Document excerpt »
◆ ◆ ◆ ◆

Government data-collection report favors government data collection
When you’re a hammer, everything looks like a nail.
And, when you’re a surveillance state intent on bulk collecting every bit of available data, nothing does the job quite like bulk collection.
Such is the determination of a new report from the National Research Council (NRC), the arm of the National Academies tasked with, yes, that’s right, data collection. (But, of the overt kind.)
The report [PDF] was sponsored by the Office of the Director of National Intelligence (DNI), the extra layer of spymaster bureaucracy added in the wake of the 9/11 attacks. It is nominally in response to last year’s big ask from President Barack Obama to examine alternatives to the U.S. government’s controversial, intrusive data collection programs, some of which were exposed by leaks from Edward Snowden.
But there’s a more, shall we say, forward-looking context for the NRC findings.
Some of the provisions that provided the legal justification for the government’s bulk data collection — like Secs. 206 and 215 of the USA PATRIOT Act — will expire on June 1. There was an attempt last year to get them extended until 2017 in Sen. Pat Leahy’s USA FREEDOM Act, but the bill could not overcome the skepticism of some intelligence watchdogs and the party-line opposition of Republicans.
So, the fight has moved to the new, GOP-dominated Congress, with parts of the Obama administration and pretty much all of the Intelligence community hoping they can gather enough support from both parties to counter objections from privacy advocates on the left and right. And fans of massive intelligence sweeps are, um, bulking up for the fight.

◆ ◆ ◆ ◆

What is asked »
[1] In the article on the government data-collection report, which office sponsored the National Research Council report?
[2] Decide whether each statement agrees with the article on the government data-collection report. Answer yes or no for each, and quote the deciding words.
(a) Secs. 206 and 215 of the USA PATRIOT Act are set to expire on June 1.
(b) Sen. Pat Leahy's USA FREEDOM Act extended those provisions until 2017.
(c) The Office of the Director of National Intelligence existed before the 9/11 attacks.
[3] According to the article on the government data-collection report, why has the fight over the bulk-collection provisions moved to the new Congress?

Data extract »
◆ ◆ ◆ ◆

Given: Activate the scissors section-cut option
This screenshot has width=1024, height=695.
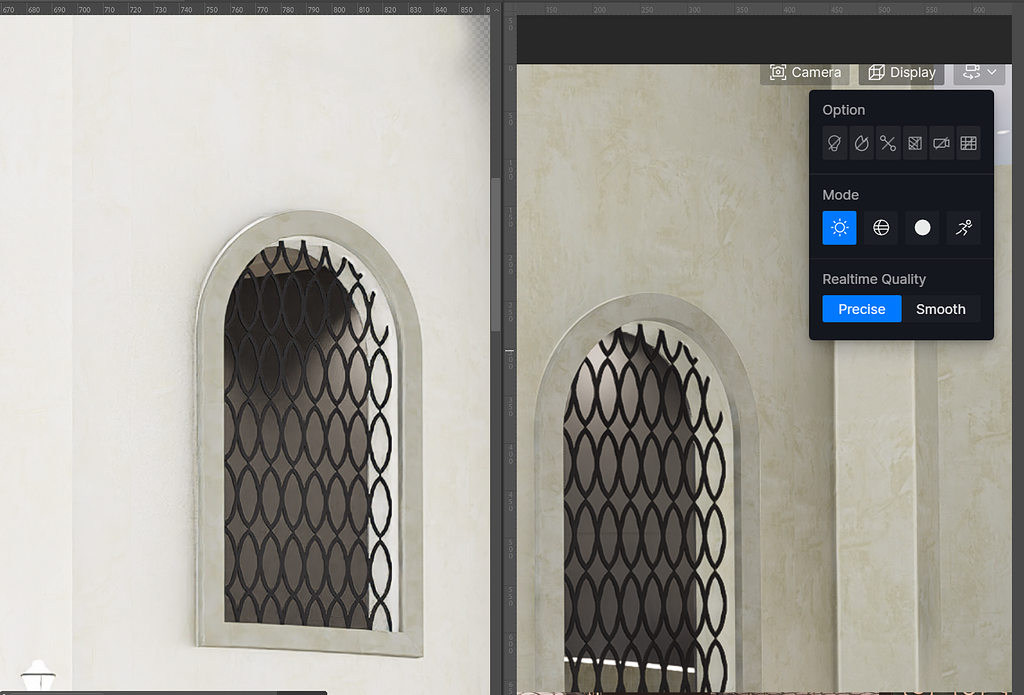Looking at the screenshot, I should tap(888, 143).
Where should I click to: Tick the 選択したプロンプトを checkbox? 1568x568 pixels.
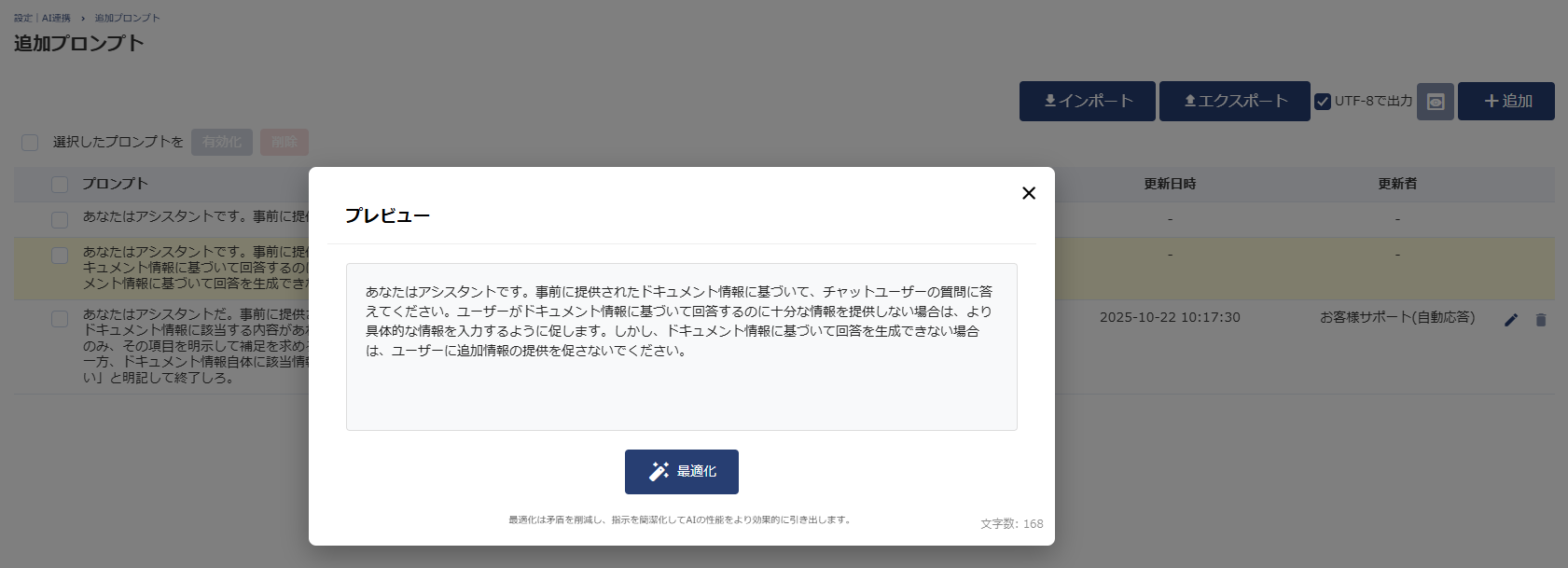pyautogui.click(x=30, y=143)
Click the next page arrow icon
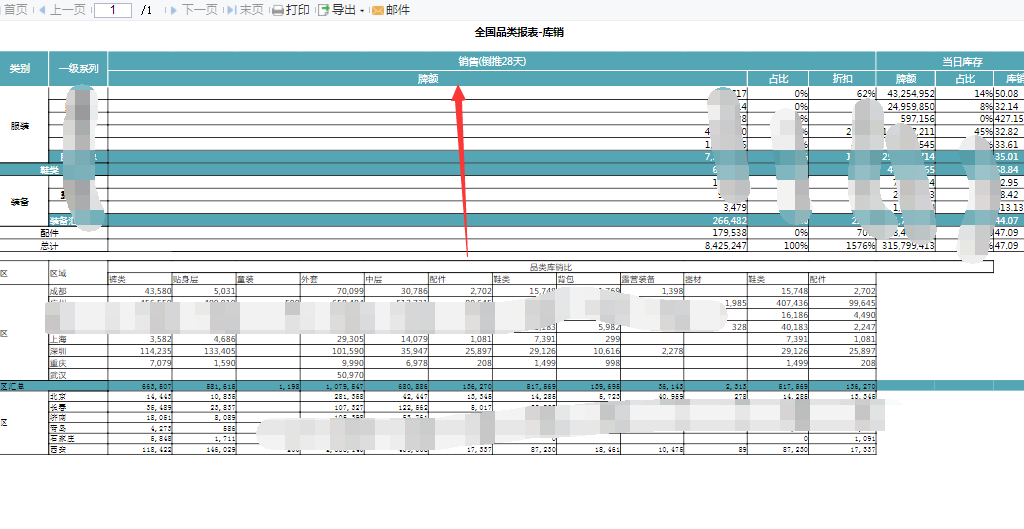The height and width of the screenshot is (529, 1024). (174, 10)
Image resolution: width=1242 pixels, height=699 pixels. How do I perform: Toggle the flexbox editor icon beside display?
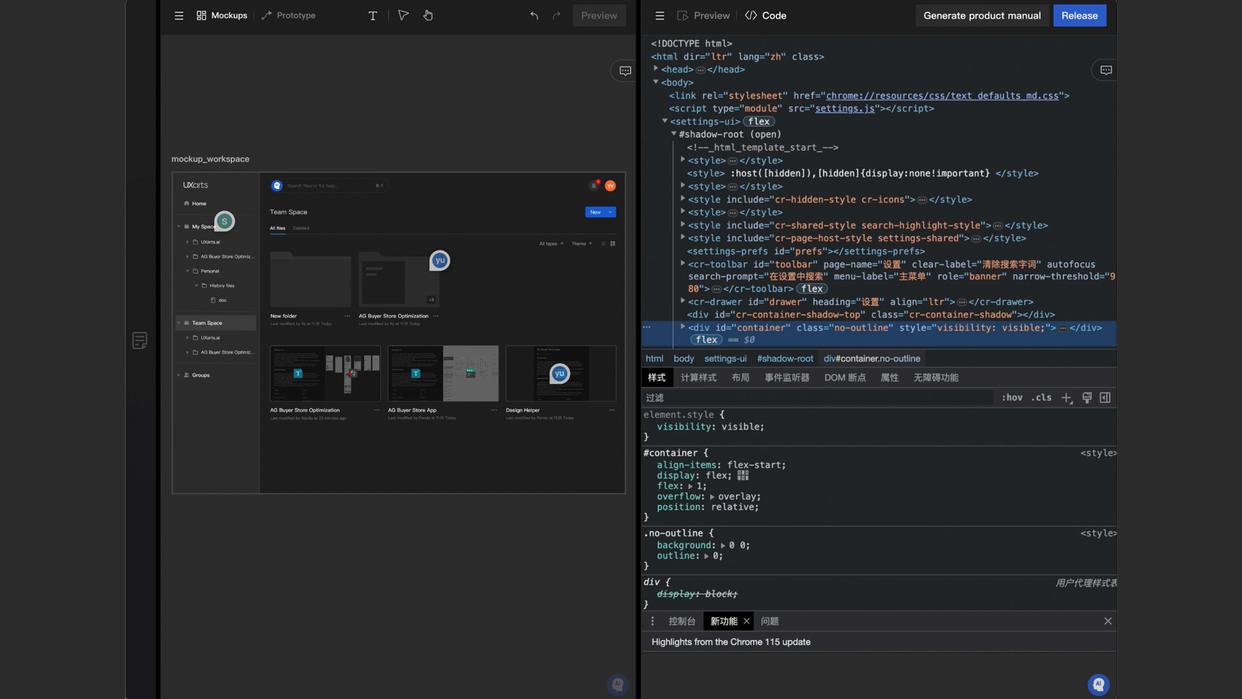click(743, 475)
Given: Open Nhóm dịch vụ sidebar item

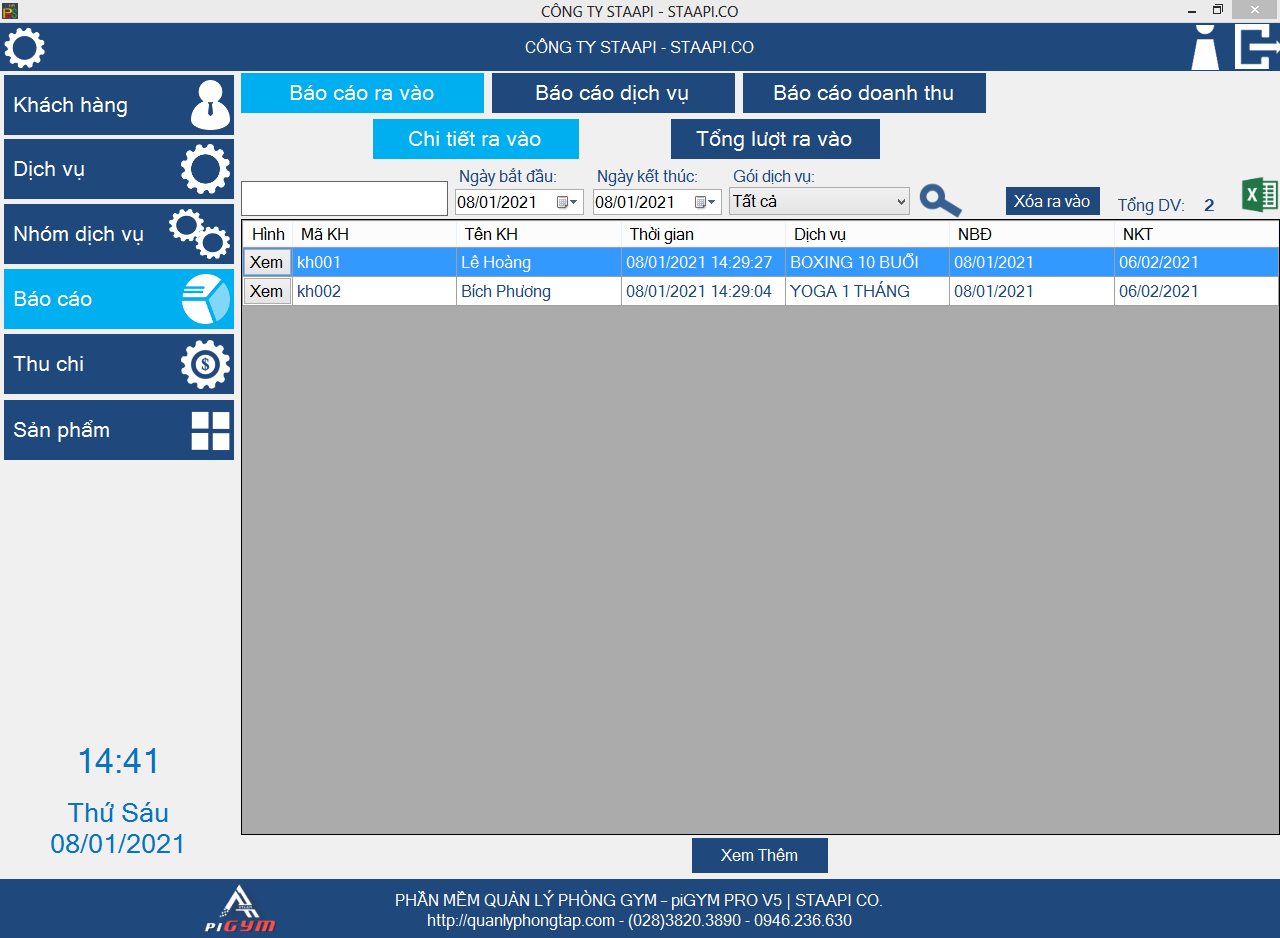Looking at the screenshot, I should point(119,234).
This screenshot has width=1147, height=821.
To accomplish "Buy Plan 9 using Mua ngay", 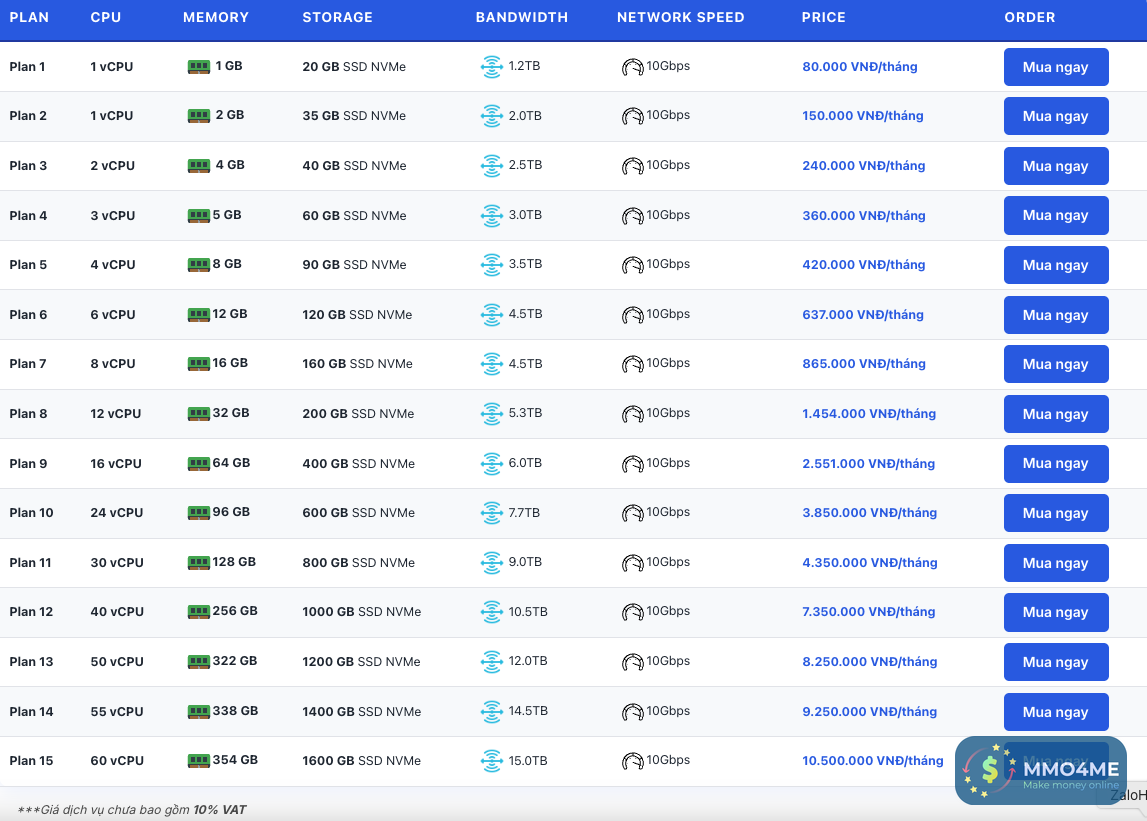I will point(1056,464).
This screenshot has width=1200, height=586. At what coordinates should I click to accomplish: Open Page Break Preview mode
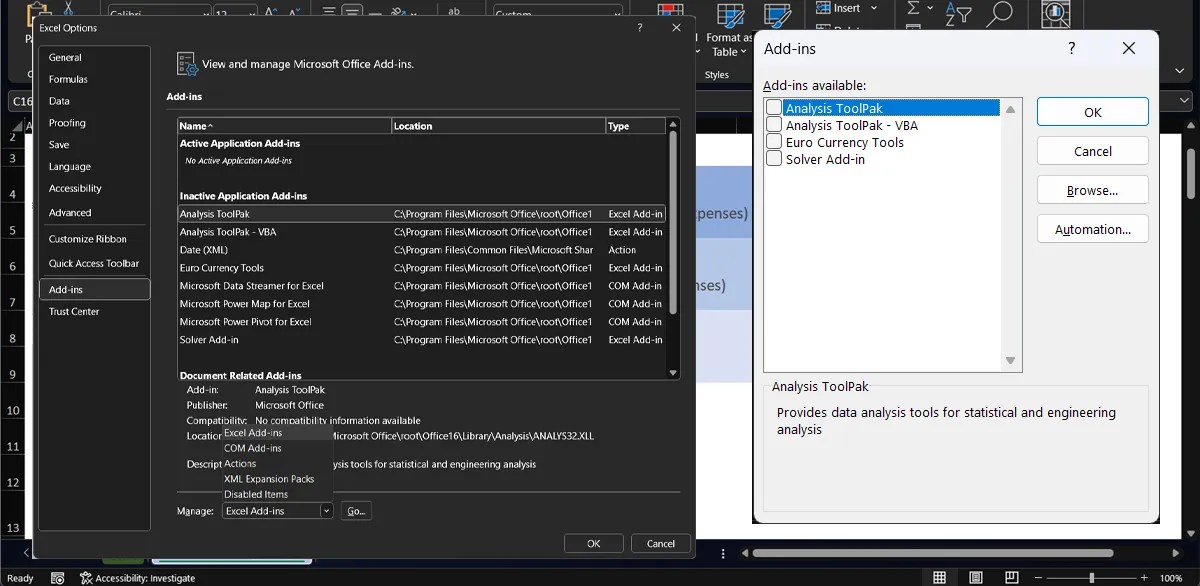[1011, 577]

◆ ◆ ◆ ◆

Answers by task »
[1] The Office of the Director of National Intelligence (DNI).

[2]
(a) Yes: "like Secs. 206 and 215 of the USA PATRIOT Act — will expire on June 1"
(b) No: "the bill could not overcome the skepticism of some intelligence watchdogs and the party-line opposition of Republicans"
(c) No: "the extra layer of spymaster bureaucracy added in the wake of the 9/11 attacks"

[3] Last year's attempt to extend the provisions until 2017 through Sen. Pat Leahy's USA FREEDOM Act failed. The bill could not overcome the skepticism of some intelligence watchdogs and the party-line opposition of Republicans. The provisions are set to expire on June 1, so the fight has moved to the new, GOP-dominated Congress.